> [Consignes des exercices]:
a. Selon l'extrait à lire, en quelle année Marcel Chappey a-t-il renoncé à la fonction de maire de Garches ?
b. Extrayez de l'extrait à lire tout le passage depuis « De 1947 jusqu’à » jusqu'à « du conseil municipal. ».

> [Extrait à lire]:
------------------------------------
Marcel CHAPPEY

Marcel Chappey, candidat aux élections législatives de 1919 

vous trouverez, sur le Trait d’Union n° 15, un reportage sur la candidature de Marcel, CHAPPEY – cliquez ici  et voyez les pages 9 à 14

 

souvenirs de Colette Baubion-Chappey – Mars 1995 – extrait du Trait d’Union n° 6

De 1947 jusqu’à sa mort en 1971, mon père fut activement mêlé à la vie associative puis municipale de Garches.

Rentré de captivité en 1941 – il avait été libéré à la suite d’une grave blessure de guerre – après quelques mois de convalescence, il souhaita rapidement participer à la vie garchoise. Elu au conseil municipal en 1947, il est nommé maire aussitôt. Ce n’est qu’en 1959, après deux mandats consécutifs et bien que réélu maire à l’unanimité, qu’il renonce à cette fonction tout en continuant à jouer un rôle actif au sein du conseil municipal.

Pour résumer les grandes orientations de son œuvre de maire je dirai qu’il s’est toujours attaché au développement harmonieux et contrôlé de sa ville tout en favorisant le maintien et l’amélioration des conditions de vie de la population la plus modeste du « Petit Garches » comme on appelait ce quartier.
------------------------------------
> [Extrait de données]:
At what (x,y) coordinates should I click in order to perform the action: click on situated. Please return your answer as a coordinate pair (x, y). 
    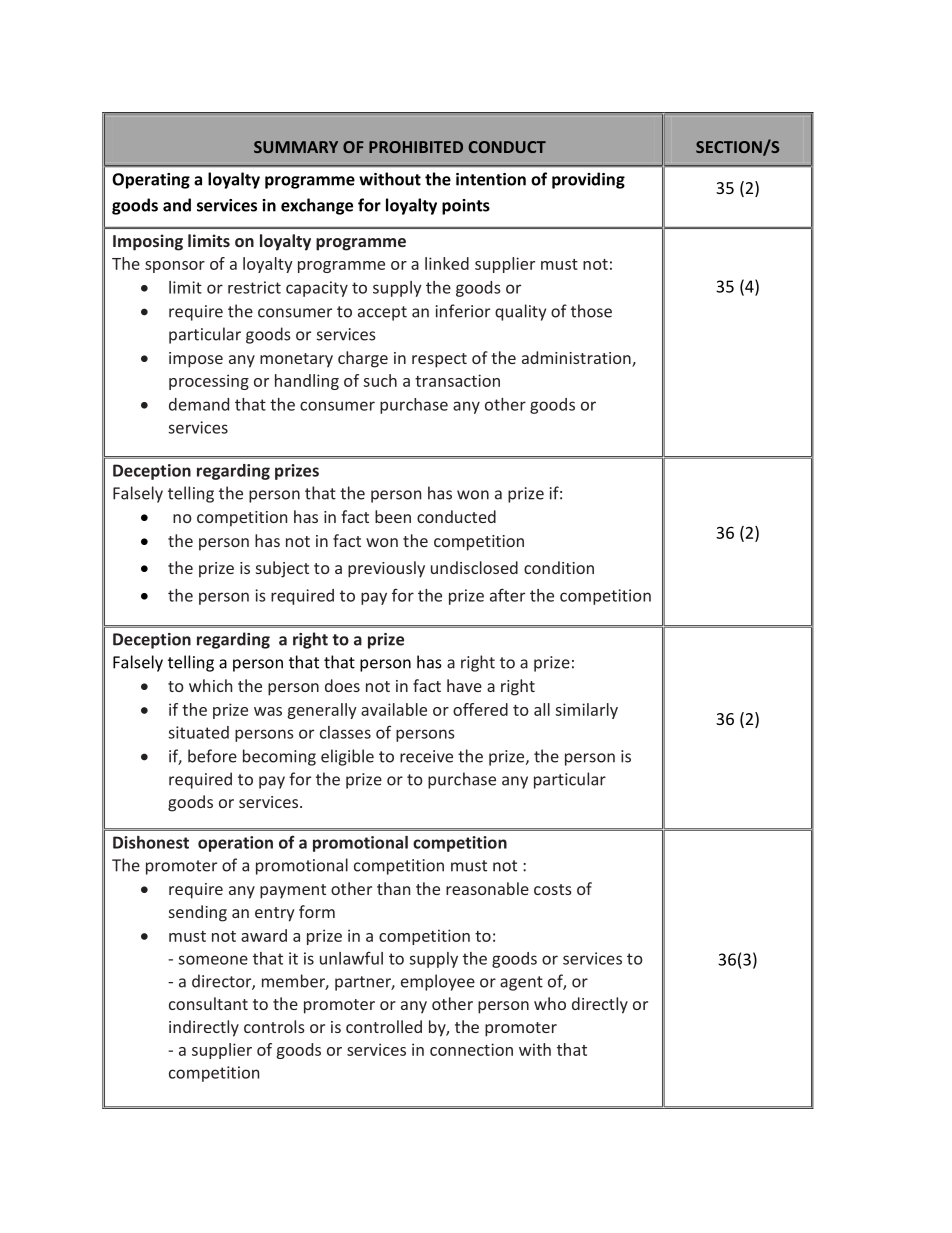
    Looking at the image, I should click on (198, 732).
------------------------------------
> [Corrigé des exercices]:
a. En 1959.

b.
De 1947 jusqu’à sa mort en 1971, mon père fut activement mêlé à la vie associative puis municipale de Garches.

Rentré de captivité en 1941 – il avait été libéré à la suite d’une grave blessure de guerre – après quelques mois de convalescence, il souhaita rapidement participer à la vie garchoise. Elu au conseil municipal en 1947, il est nommé maire aussitôt. Ce n’est qu’en 1959, après deux mandats consécutifs et bien que réélu maire à l’unanimité, qu’il renonce à cette fonction tout en continuant à jouer un rôle actif au sein du conseil municipal.